== MATERIAL SUPPLIED ==

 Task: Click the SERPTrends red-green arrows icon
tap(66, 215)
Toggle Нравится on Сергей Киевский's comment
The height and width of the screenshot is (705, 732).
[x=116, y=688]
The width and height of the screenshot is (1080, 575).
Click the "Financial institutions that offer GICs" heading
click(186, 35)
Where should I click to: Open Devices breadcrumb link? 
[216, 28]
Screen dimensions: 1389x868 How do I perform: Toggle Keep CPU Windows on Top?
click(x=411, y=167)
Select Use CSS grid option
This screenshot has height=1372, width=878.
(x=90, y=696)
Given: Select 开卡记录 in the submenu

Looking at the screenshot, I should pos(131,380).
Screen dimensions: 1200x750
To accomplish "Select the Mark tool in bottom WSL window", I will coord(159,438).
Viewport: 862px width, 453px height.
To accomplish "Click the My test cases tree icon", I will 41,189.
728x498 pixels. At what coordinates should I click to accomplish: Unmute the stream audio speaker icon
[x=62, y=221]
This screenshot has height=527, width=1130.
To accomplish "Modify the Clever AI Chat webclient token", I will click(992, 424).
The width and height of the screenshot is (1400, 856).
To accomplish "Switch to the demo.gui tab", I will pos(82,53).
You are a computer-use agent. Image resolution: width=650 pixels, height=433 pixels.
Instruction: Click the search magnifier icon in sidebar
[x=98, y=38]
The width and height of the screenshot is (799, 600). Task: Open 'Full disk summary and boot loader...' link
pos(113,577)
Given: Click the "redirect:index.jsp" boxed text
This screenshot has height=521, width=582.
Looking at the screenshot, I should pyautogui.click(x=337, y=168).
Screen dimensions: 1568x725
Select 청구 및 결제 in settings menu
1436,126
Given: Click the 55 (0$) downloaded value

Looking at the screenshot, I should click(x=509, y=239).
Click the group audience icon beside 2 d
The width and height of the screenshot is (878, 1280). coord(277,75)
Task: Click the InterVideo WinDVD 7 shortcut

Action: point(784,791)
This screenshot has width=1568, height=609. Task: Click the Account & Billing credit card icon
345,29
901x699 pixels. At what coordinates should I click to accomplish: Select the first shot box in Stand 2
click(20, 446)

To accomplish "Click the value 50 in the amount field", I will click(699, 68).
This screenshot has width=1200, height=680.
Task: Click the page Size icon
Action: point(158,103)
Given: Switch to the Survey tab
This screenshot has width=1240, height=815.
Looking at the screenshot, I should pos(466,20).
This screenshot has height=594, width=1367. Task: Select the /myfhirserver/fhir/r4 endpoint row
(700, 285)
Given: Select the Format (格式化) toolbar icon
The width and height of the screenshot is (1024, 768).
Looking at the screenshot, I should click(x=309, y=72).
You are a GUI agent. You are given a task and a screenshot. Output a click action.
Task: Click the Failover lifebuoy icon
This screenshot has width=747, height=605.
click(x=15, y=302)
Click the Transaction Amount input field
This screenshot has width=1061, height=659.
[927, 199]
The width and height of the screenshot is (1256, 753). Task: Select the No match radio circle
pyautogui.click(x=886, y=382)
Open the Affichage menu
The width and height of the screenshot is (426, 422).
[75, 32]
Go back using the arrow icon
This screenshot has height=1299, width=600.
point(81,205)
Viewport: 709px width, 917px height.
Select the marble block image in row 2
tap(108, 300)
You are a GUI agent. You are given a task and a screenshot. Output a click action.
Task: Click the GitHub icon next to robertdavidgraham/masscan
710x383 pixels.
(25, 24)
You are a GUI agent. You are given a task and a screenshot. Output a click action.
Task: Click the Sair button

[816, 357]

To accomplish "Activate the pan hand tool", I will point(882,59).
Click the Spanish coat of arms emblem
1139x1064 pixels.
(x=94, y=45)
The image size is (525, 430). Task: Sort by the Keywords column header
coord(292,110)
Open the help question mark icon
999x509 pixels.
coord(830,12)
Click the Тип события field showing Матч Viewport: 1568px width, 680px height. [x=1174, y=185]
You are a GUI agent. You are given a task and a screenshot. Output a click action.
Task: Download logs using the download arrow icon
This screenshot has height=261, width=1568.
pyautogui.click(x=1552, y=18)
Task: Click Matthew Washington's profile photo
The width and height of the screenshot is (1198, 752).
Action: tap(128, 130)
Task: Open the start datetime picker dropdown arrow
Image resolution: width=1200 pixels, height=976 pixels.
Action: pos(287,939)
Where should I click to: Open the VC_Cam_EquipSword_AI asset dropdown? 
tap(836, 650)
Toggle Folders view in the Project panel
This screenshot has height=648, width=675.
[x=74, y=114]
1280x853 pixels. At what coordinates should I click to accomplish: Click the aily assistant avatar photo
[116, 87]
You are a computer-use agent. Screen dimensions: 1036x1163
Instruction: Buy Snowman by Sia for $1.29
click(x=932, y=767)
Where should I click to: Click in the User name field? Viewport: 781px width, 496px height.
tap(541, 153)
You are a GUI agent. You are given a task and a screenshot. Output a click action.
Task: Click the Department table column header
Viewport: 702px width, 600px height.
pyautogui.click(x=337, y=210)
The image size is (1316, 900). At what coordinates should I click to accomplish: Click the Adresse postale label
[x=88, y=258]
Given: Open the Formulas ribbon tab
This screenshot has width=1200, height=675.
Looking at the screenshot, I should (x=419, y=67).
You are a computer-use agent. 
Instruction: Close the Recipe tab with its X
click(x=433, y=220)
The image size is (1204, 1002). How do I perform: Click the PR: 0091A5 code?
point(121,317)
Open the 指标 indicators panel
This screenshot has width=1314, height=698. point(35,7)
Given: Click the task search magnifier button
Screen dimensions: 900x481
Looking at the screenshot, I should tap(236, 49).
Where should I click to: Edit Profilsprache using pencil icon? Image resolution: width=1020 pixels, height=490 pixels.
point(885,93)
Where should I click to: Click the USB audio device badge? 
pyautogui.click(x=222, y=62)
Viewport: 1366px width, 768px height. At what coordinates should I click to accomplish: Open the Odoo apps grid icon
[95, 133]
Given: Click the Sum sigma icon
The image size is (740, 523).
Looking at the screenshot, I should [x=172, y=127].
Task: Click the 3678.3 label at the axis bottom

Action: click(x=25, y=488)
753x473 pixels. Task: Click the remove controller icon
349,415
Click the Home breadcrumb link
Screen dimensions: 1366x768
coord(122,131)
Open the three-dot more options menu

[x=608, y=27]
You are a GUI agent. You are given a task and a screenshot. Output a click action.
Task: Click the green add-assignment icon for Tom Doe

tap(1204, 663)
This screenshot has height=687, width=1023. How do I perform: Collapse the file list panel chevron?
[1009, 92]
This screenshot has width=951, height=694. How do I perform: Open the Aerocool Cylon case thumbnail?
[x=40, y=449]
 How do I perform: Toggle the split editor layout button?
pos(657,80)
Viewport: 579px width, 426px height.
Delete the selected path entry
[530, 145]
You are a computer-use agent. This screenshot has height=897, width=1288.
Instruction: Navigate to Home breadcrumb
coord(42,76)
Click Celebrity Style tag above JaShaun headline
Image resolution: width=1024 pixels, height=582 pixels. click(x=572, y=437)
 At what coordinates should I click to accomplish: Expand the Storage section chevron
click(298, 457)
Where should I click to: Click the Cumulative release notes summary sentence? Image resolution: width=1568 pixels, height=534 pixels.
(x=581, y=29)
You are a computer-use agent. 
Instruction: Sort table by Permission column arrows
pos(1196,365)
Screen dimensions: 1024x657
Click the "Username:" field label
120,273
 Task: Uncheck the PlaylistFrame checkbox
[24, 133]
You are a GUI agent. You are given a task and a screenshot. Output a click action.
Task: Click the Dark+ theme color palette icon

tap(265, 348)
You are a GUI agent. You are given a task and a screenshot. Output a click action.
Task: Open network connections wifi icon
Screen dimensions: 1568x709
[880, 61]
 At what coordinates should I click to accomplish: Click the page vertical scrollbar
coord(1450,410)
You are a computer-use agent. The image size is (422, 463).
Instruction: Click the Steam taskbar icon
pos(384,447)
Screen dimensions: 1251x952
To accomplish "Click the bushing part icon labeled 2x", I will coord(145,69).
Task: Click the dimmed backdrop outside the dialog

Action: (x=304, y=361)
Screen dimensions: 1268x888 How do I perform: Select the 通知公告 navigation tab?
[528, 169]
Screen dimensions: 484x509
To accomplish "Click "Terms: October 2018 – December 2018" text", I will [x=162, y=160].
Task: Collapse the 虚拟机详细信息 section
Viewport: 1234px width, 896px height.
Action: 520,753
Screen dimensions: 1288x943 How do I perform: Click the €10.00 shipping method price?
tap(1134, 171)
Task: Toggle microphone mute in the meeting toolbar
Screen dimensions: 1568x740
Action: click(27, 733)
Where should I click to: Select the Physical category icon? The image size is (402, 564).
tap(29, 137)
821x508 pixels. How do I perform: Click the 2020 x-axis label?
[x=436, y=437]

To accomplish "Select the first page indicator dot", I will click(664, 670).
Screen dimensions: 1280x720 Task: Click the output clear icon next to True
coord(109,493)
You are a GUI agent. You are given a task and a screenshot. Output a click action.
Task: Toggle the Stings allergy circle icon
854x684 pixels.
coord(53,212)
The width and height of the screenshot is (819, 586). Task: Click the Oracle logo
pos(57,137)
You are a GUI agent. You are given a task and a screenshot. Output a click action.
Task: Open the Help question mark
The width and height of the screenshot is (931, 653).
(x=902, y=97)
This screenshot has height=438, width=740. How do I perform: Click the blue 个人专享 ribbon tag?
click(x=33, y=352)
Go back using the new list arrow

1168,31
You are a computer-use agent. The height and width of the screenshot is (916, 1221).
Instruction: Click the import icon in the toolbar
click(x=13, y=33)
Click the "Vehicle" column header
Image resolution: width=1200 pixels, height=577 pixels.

===

REQUIRED ACTION
Select every line of the material above holding the word "Switch" and copy it.

ANSWER
To accomplish "Switch to the demo.gui tab", I will pos(82,53).
Given: Switch to the Survey tab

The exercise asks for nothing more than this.